**Exercise prompt**
Give the records again in full, exactly as written.

**Task inputs**

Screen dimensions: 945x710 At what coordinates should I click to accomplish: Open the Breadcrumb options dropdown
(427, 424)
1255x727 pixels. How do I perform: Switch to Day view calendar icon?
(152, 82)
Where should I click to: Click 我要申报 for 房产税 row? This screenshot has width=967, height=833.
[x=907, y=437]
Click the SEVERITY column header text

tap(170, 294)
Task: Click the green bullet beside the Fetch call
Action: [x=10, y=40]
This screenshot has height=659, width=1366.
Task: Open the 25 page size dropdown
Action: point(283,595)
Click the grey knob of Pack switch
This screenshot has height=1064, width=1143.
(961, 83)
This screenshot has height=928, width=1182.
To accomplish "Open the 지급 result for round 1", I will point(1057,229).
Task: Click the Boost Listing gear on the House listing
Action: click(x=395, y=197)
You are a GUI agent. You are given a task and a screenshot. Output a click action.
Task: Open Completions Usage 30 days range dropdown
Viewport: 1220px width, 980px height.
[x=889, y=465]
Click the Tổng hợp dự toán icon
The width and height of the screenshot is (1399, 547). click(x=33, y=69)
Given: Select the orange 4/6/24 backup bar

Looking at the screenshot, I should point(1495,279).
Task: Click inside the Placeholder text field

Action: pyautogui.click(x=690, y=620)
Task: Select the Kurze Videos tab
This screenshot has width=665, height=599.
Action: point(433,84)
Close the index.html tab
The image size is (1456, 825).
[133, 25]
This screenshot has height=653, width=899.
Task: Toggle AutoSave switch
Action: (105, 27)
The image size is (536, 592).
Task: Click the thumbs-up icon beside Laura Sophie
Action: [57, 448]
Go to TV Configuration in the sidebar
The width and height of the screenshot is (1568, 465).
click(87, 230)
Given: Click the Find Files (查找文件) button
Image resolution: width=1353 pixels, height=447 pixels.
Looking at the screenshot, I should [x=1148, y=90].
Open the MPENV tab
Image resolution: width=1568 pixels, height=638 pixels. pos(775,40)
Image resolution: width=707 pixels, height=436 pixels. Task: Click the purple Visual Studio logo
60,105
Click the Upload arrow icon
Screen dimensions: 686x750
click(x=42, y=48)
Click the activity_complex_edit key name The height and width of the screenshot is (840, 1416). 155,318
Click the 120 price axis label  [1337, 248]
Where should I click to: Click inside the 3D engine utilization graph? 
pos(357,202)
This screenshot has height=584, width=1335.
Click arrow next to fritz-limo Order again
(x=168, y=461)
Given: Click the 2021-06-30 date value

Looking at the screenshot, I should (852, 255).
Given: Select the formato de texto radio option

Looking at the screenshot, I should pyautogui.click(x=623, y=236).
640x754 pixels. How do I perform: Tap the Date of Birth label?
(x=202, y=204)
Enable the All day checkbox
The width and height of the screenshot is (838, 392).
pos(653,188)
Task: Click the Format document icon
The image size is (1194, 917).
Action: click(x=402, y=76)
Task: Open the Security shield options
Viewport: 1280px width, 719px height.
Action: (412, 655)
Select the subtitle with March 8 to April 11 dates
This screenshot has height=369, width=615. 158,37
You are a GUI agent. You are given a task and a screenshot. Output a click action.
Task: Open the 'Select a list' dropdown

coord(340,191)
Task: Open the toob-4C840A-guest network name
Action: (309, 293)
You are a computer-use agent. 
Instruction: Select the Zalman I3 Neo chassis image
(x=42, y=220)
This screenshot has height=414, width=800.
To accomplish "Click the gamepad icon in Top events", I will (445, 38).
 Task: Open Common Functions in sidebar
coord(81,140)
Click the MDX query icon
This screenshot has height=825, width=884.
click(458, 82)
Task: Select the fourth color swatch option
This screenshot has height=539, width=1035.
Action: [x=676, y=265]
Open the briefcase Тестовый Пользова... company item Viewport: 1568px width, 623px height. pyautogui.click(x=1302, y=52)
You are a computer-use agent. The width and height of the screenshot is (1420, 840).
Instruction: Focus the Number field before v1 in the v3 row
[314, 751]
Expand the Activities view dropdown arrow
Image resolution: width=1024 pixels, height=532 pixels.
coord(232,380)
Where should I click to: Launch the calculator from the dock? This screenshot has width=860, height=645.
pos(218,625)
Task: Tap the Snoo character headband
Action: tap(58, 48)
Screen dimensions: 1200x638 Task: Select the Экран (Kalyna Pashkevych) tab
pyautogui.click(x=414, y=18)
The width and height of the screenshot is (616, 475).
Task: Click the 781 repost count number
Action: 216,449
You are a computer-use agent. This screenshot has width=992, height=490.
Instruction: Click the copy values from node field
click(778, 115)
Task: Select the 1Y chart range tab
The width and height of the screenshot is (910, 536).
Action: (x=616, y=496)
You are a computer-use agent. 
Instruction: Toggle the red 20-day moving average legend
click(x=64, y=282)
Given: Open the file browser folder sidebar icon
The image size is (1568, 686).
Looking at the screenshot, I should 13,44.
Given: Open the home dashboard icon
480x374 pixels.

**Answer to this task**
Screen dimensions: 945x710 At what coordinates should I click to accomplish: Open the Breadcrumb options dropdown
(427, 424)
1255x727 pixels. How do I perform: Switch to Day view calendar icon?
(152, 82)
Where should I click to: Click 我要申报 for 房产税 row? This screenshot has width=967, height=833.
[x=907, y=437]
Click the SEVERITY column header text

tap(170, 294)
Task: Click the green bullet beside the Fetch call
Action: [x=10, y=40]
This screenshot has height=659, width=1366.
Task: Open the 25 page size dropdown
Action: point(283,595)
Click the grey knob of Pack switch
This screenshot has height=1064, width=1143.
(961, 83)
This screenshot has height=928, width=1182.
To accomplish "Open the 지급 result for round 1", I will point(1057,229).
Task: Click the Boost Listing gear on the House listing
Action: click(x=395, y=197)
You are a GUI agent. You are given a task and a screenshot. Output a click action.
Task: Open Completions Usage 30 days range dropdown
Viewport: 1220px width, 980px height.
[x=889, y=465]
Click the Tổng hợp dự toán icon
The width and height of the screenshot is (1399, 547). click(x=33, y=69)
Given: Select the orange 4/6/24 backup bar

Looking at the screenshot, I should point(1495,279).
Task: Click inside the Placeholder text field

Action: pyautogui.click(x=690, y=620)
Task: Select the Kurze Videos tab
This screenshot has width=665, height=599.
Action: point(433,84)
Close the index.html tab
The image size is (1456, 825).
[133, 25]
This screenshot has height=653, width=899.
Task: Toggle AutoSave switch
Action: (105, 27)
The image size is (536, 592).
Task: Click the thumbs-up icon beside Laura Sophie
Action: [57, 448]
Go to TV Configuration in the sidebar
The width and height of the screenshot is (1568, 465).
click(87, 230)
Given: Click the Find Files (查找文件) button
Image resolution: width=1353 pixels, height=447 pixels.
Looking at the screenshot, I should [x=1148, y=90].
Open the MPENV tab
Image resolution: width=1568 pixels, height=638 pixels. pos(775,40)
Image resolution: width=707 pixels, height=436 pixels. Task: Click the purple Visual Studio logo
60,105
Click the Upload arrow icon
Screen dimensions: 686x750
click(x=42, y=48)
Click the activity_complex_edit key name The height and width of the screenshot is (840, 1416). 155,318
Click the 120 price axis label  [1337, 248]
Where should I click to: Click inside the 3D engine utilization graph? 
pos(357,202)
This screenshot has height=584, width=1335.
Click arrow next to fritz-limo Order again
(x=168, y=461)
Given: Click the 2021-06-30 date value

Looking at the screenshot, I should (852, 255).
Given: Select the formato de texto radio option

Looking at the screenshot, I should pyautogui.click(x=623, y=236).
640x754 pixels. How do I perform: Tap the Date of Birth label?
(x=202, y=204)
Enable the All day checkbox
The width and height of the screenshot is (838, 392).
pos(653,188)
Task: Click the Format document icon
The image size is (1194, 917).
Action: click(x=402, y=76)
Task: Open the Security shield options
Viewport: 1280px width, 719px height.
Action: (412, 655)
Select the subtitle with March 8 to April 11 dates
This screenshot has height=369, width=615. 158,37
You are a GUI agent. You are given a task and a screenshot. Output a click action.
Task: Open the 'Select a list' dropdown

coord(340,191)
Task: Open the toob-4C840A-guest network name
Action: (309, 293)
You are a computer-use agent. 
Instruction: Select the Zalman I3 Neo chassis image
(x=42, y=220)
This screenshot has height=414, width=800.
To accomplish "Click the gamepad icon in Top events", I will (445, 38).
 Task: Open Common Functions in sidebar
coord(81,140)
Click the MDX query icon
This screenshot has height=825, width=884.
click(458, 82)
Task: Select the fourth color swatch option
This screenshot has height=539, width=1035.
Action: [x=676, y=265]
Open the briefcase Тестовый Пользова... company item Viewport: 1568px width, 623px height. pyautogui.click(x=1302, y=52)
You are a computer-use agent. The width and height of the screenshot is (1420, 840).
Instruction: Focus the Number field before v1 in the v3 row
[314, 751]
Expand the Activities view dropdown arrow
Image resolution: width=1024 pixels, height=532 pixels.
coord(232,380)
Where should I click to: Launch the calculator from the dock? This screenshot has width=860, height=645.
pos(218,625)
Task: Tap the Snoo character headband
Action: tap(58, 48)
Screen dimensions: 1200x638 Task: Select the Экран (Kalyna Pashkevych) tab
pyautogui.click(x=414, y=18)
The width and height of the screenshot is (616, 475).
Task: Click the 781 repost count number
Action: 216,449
You are a computer-use agent. This screenshot has width=992, height=490.
Instruction: Click the copy values from node field
click(778, 115)
Task: Select the 1Y chart range tab
The width and height of the screenshot is (910, 536).
Action: (x=616, y=496)
You are a computer-use agent. 
Instruction: Toggle the red 20-day moving average legend
click(x=64, y=282)
Given: Open the file browser folder sidebar icon
The image size is (1568, 686).
Looking at the screenshot, I should 13,44.
Given: Open the home dashboard icon
480x374 pixels.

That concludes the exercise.